First up was the After Dinner Opera Company, founded in 1940 by Richard Flusser. The organization had done Lehrman’s “New World,” an opera by what Columbus did to the Indians, in 1991 and also co-sponsored the production of “Sacco and Vanzetti,” in 2001 and then with at Lehman College, directed by Ben Spearman, in 2022. The opera was started by Marc Blitzstein and Lehrman completed. The work was ultimately nominated for a Pulitzer.

In the 1990s, Flusser had considered “Sima” and he referred Lehrman to then-music director Conrad Strasser. Strasser played through the opera and as he did, Lehrman “already had people in mind to cast it.” And while Strasser thought it was a “beautiful opera” he also felt it was “too much work.”

From there, Lehrman spoke to director Joseph Paschetta who moved fast.

“We actually cast it,” Lehrman narrated. “I was working at the Metropolitan Opera at the time, and I got space at the Met to rehearse with the people that we had cast. We were offered the Beacon Theater on Broadway.”

But then, Pachetta took one look at the theater and thought it was an impossible venue for the opera. The project was put back on ice.

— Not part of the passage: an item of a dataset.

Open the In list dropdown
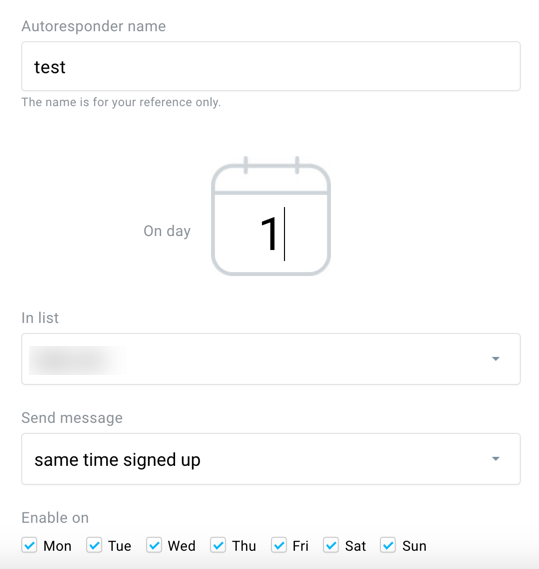[271, 359]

Next up was the Long Island Committee on Soviet Jewry. The Committee was very interested in the work. Then reality set in.

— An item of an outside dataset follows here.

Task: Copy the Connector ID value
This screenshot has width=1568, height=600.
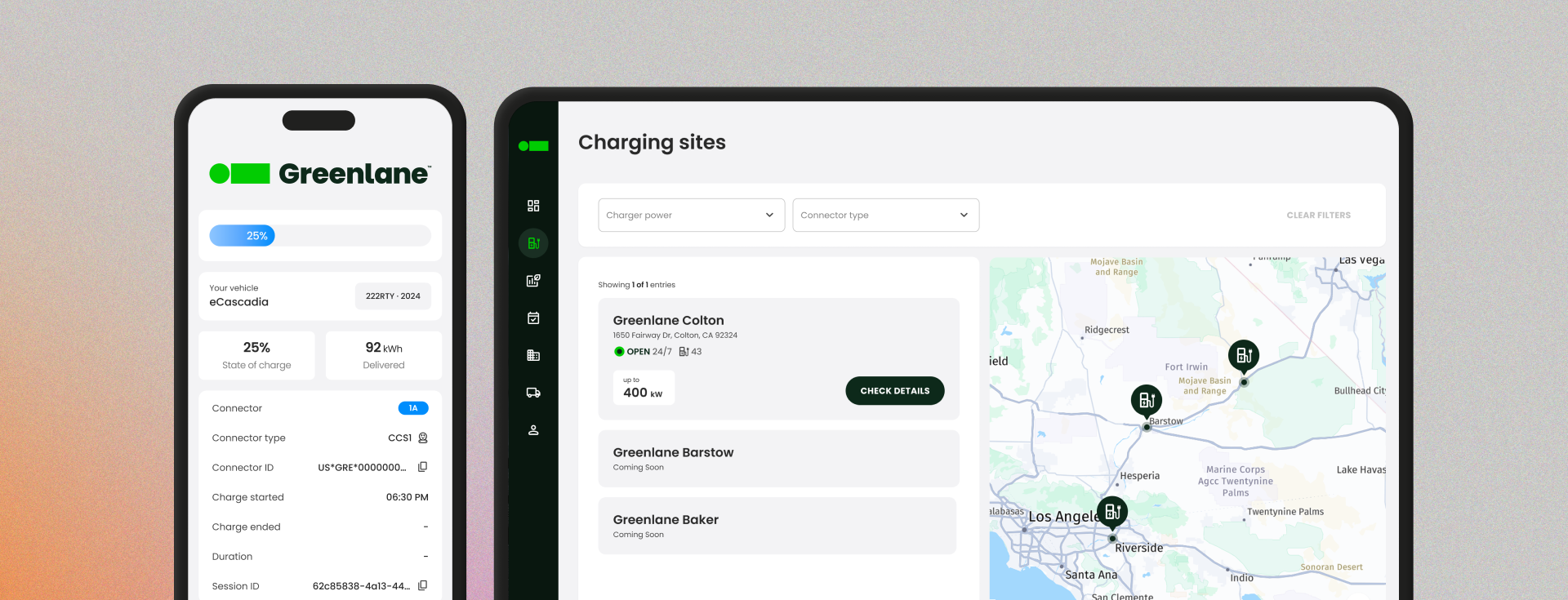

“They slowly realized that you don’t raise money with an opera, you raise money for an opera. And opera doesn’t make money, it costs money. And so they slowly distanced themselves from it.”

The seemingly final straw came in the form of the New York Lyric Opera, “which was very interested in doing it.”

“The director sat through and read that, listened to the whole video and was thinking of doing it,” Lehrman explained. “And then he decided to do the magnum opus of my teacher, Ellie Siegmeister, ‘The Plow and the Stars,’ based on Sean o’ Casey’s play. He did it at Symphony Space.”

And that was it. The company folded soon thereafter and “Sima” never got a chance.

A New Opportunity

But then in March 2024, Lehrman got a call that changed everything. Alyssa Moira, a director at Theater for the New City, was interested in working with the composer and the rest is history.

But the challenges didn’t end there.

Rehearsals got underway and as the opening night approached, the lead soprano dropped out.

“It’s been a crisis, but we were, you know, dealing with it as best we can,” Lehrman said, noting that the company was able to bring on Christine Browning and Claire Iverson to do the role of Regina Krasovitzky, the lead in Sima.

The Theater for the New City offered Lehrman 12 performances over three weekends, but there was no way he could pull off so many of just “Sima.” So the decision was made to do six and use the remaining six shows for another of Lehrman’s works.

“E.G.: : A Musical Portrait of Emma Goldman” was written in the 1980s and has been the most performed of Lehrman’s 272 works with 44 productions in five countries. Lehrman was inspired by a play by Howard Zinn, which focused on Emma Goldman trying to get back to America, having been deported by J. Edgar Hoover. What makes this one unique is that the production, headlined by Caryn Hartglass, also features the composer himself undertaking several roles at the piano.

“It’s very thrilling,” Lehrman told OperaWire about performing his own work. “Watching someone else do it can be lovely too, but at least half the time I feel the way Ned Rorem did, listening to someone else accompanying his songs – he’d rather be doing it himself.

I’m performing all the men in Emma Goldman’s life, and Caryn Hartglass has devoted herself, body, soul, and voice, to the title role in a way any composer could envy,” he added. 

This marks the first time “E.G.” is done in New York City since 2007.

“The success of E.G. has been phenomenal,” Lehrman concluded about the ongoing productions noting that regarding “Sima,” “each performance has been better than the previous one.”

Both operas run through Jan. 25, 2026.